Alibaba Qwen3.7-Max climbs to No. 2 in global AI coding rankings

  • Model overtakes ChatGPT and Gemini rivals on independent Code Arena benchmark
  • Alibaba pairs AI model push with cheaper inference pricing and new chip

Alibaba Cloud’s flagship coding model Qwen3.7-Max has risen to second place globally on the latest Code Arena rankings, marking one of the strongest performances yet by a Chinese large language model in software engineering benchmarks.

The model scored 1541 points in rankings released May 26 by Code Arena, an AI coding evaluation platform operated by the independent benchmarking community LMArena.

The result placed Qwen3.7-Max ahead of models including GPT-5.5, Gemini-3.5-Flash and GLM-5.1, trailing only Anthropic’s Claude series among major model providers.

Trustworthy benchmark

Code Arena is regarded as one of the industry’s more influential programming benchmarks because evaluations are conducted through blind testing and designed to reflect real-world engineering tasks rather than vendor-curated demonstrations.

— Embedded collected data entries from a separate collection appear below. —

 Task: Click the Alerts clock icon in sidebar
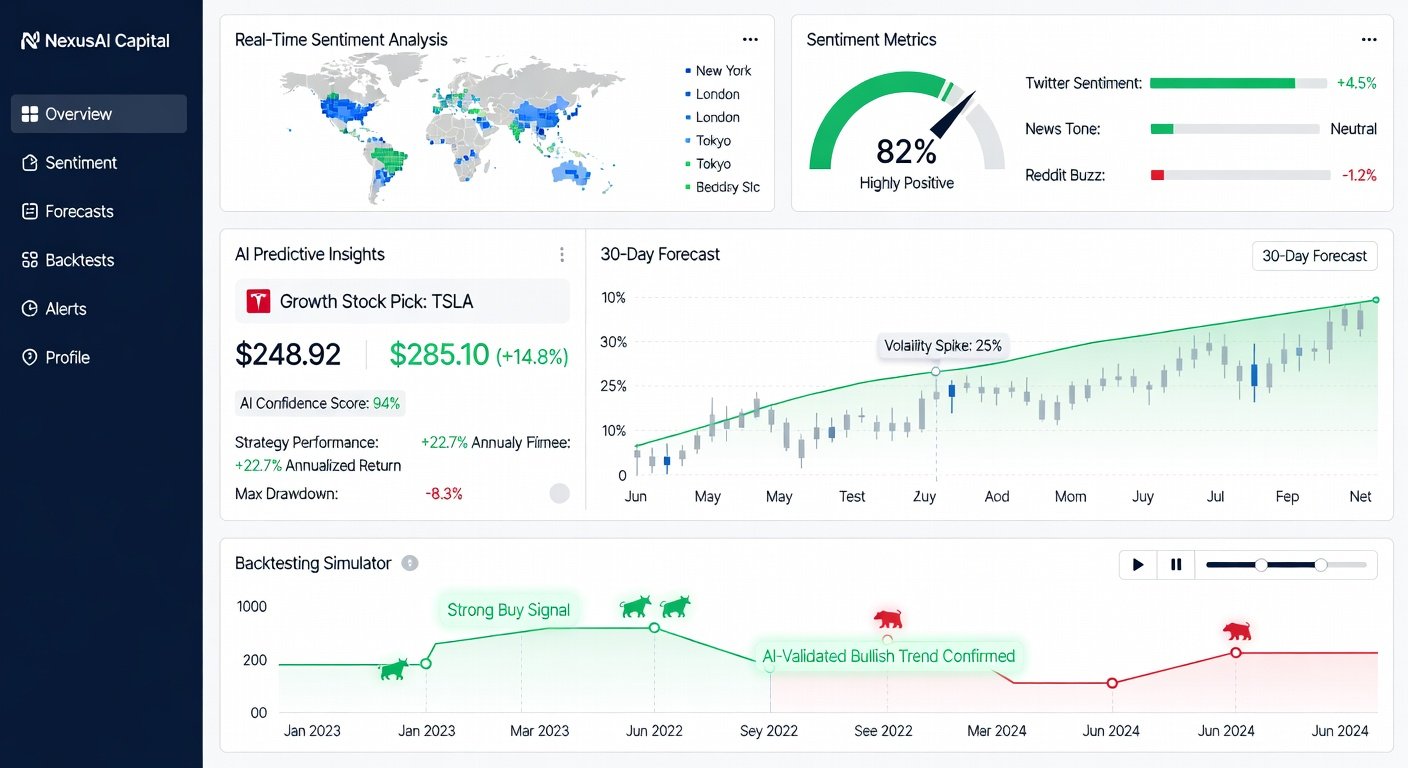(29, 309)
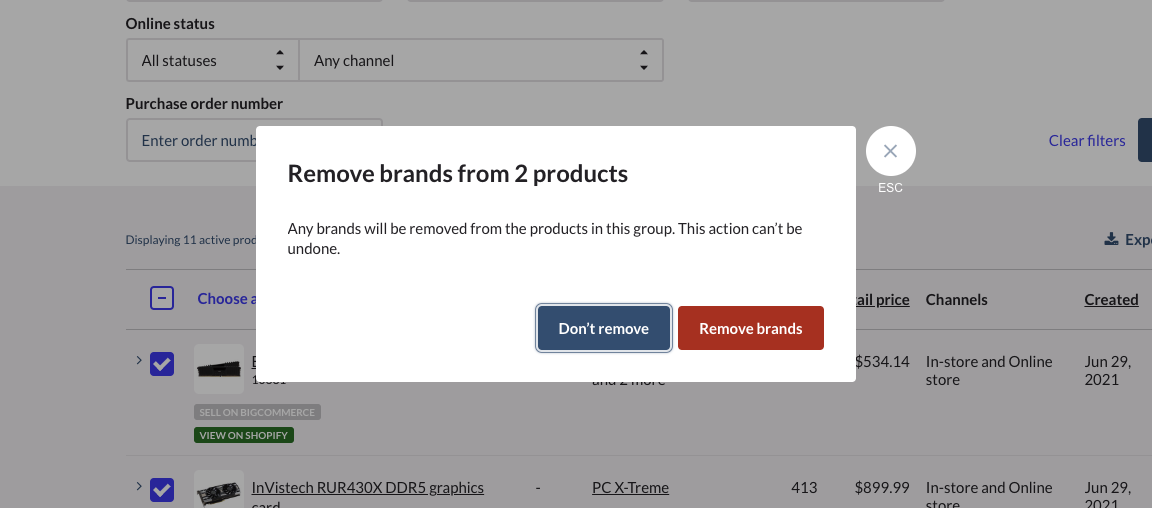Uncheck the first product row checkbox
This screenshot has width=1152, height=508.
(162, 365)
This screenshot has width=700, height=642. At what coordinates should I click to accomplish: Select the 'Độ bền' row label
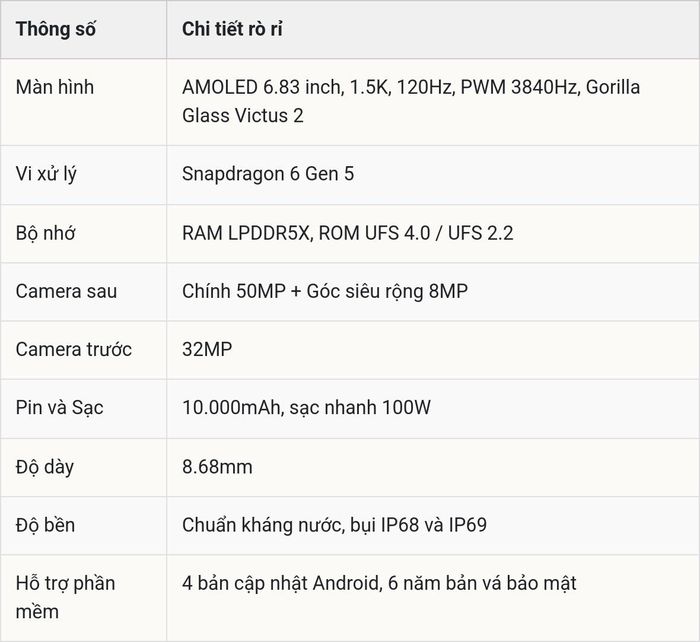point(45,525)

Qwen3.7-Max ranked among the top four models overall, breaking what had been a prolonged dominance by Claude-Opus-4.7 and Claude-Opus-4.6.

It also became the first Chinese-developed model to surpass the 1,540-point threshold on the leaderboard.

The Yangtzeer reported earlier that Qwen3.7-Max had ranked fifth globally and first among Chinese models in the latest independent benchmark by Artificial Analysis, on May 21.

Alibaba Cloud said the model was built for AI agent-based workflows and improved significantly in coding, agent collaboration and long-duration task execution.

According to the company, the model can independently complete complex end-to-end software projects within hours that would traditionally require a professional team working for weeks.

It can also operate continuously for as long as 35 hours while making more than 1,000 tool calls to optimize chip kernels autonomously.

Temporary price cuts

Alongside the ranking update, Alibaba Cloud announced temporary price cuts for Qwen3.7-Max inference services, reducing pay-as-you-go rates by 50% to 6 yuan ($0.88) per million input tokens and 18 yuan per million output tokens.

The company is also offering 1 million free trial tokens.

Integrated AI stack

Alibaba Cloud simultaneously introduced its in-house AI chip Zhenwu M890 as part of what it described as a vertically integrated “AI factory” stack spanning chips, cloud infrastructure, models and inference systems.

Liu Weiguang, senior vice president of Alibaba Cloud, said the company’s latest infrastructure and model upgrades reflect a broader transition toward AI-driven revenue measured by token consumption.

“This full-stack upgrade means Alibaba Cloud’s growth engine is shifting comprehensively toward AI revenue based on token usage,” Liu said.